Profit is arbitrage between input prices and output prices of a good or service.
It seems very clear cut to me. I wonder if i’m missing some something, or if the economists have too much time on their hands.
Yes Ed, you missed the current reality of negative interest rates in all of the leading sovereigns in the Old World
I. The following economics/finance questions, in my opinion, require only common sense, rationality, and a basic understanding of finance and its history in order to attempt to address them:
1. a. So it took 300-400 years from the dawn of modern accounting and finance, including derivatives, in the 1600s for this world to come up with what Professor Louis-Philippe Rochon did in 2003?
b. So I may have been the one who introduced Professor Rochon’s view referenced in 1.a. above to the general public in the United States through www.dailyspeculations.com and a couple other websites while I ALSO have all those coincidences listed at www.understandinguncertainty.org and www.improbability-principle.com?
2. In light of 30-year mortgages of individual homeowners, what theoretically is the rate of return for an apartment complex after year 40?
II. How are acquaintances in my past and parapsychology organizations coming with the coincidences in my life listed at www.understandinguncertainty.org and www.improbability-principle.com?
1. “interesting, and by no means absurd”- the late Albert Einstein (discussing coincidences and the idea of seriality).
2. “YOU ON TO SOMETHING BUT I CAN’T TELL WHAT THAT IS.”- Professor Bernard D. Beitman (4/12/2109) (discussing my coincidences and perhaps other matters); “Very interesting”- Professor Bernard D. Beitman (7/13/2019) (discussing my coincidences and perhaps other matters).

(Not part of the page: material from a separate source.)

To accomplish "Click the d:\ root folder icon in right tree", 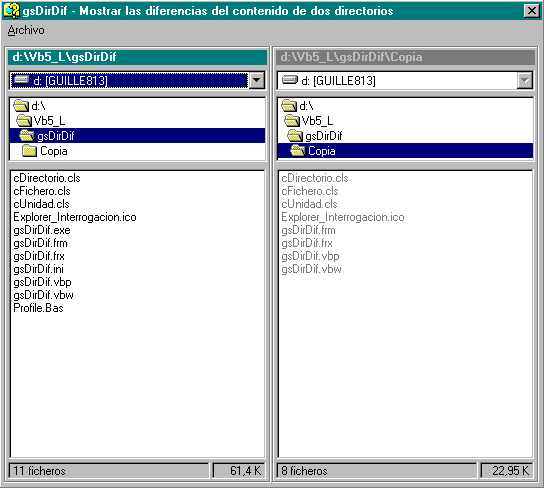I will [x=289, y=105].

3. “interesting that you keep finding these connections”- Professor Sir David Spiegelhalter (6/14/2019) (discussing my coincidences listed at www.understandinguncertainty.org).
4. Why is it Professor David J. Hand appears to have posted over the last several months only my coincidences listed at www.improbability-principle.com?

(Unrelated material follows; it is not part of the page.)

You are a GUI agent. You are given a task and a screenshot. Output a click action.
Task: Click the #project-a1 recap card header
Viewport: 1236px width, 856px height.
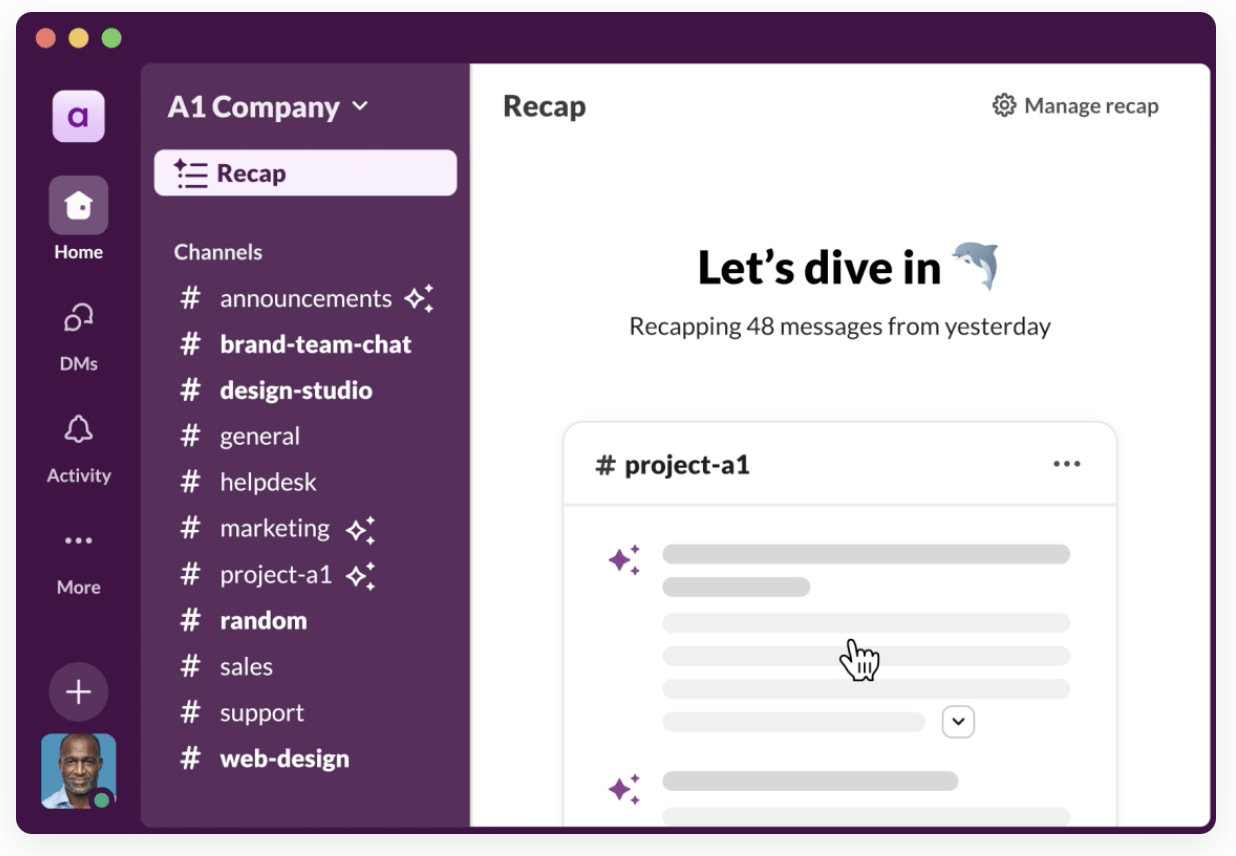[840, 464]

5. “interesting”- Professor Michael Shermer (2018) (discussing certain coincidences of mine).
6. “mystery”- Professor Freeman Dyson (2018) (discussing certain coincidences of mine).
7. As a comment, are I. above and II. here somehow related?- me (7/13/2019).
Here’s my email in the event someone needs to contact me. Sorry I forgot to put my email in my comment a short while ago.
I would like to revise my above comment regarding the hypothetical rate of return for an apartment complex to read the following: “In light of 30-year mortgages of individual homeowners, what theoretically should be the rate of return for an apartment complex after year 50? Still another conundrum? (Why choose year 50? 1. Assume 30 years needed to pay off ‘mortgage’ loan. 2. Assume 10 years total needed to recoup salaries of property management. 3. Assume another 10 years total needed to cover cost of capital. So, 30 + 10 + 10 = 50.)”
Please delete/disregard my above comment on May 4, 2020. I failed to take into account property taxes. Thank you.
On second (or third) thought, for purposes of the rate of return for an apartment complex, also assume an increase in the market value of the apartment complex is equal to the cost of property taxes plus the cost of maintenance. Still a conundrum after year 50?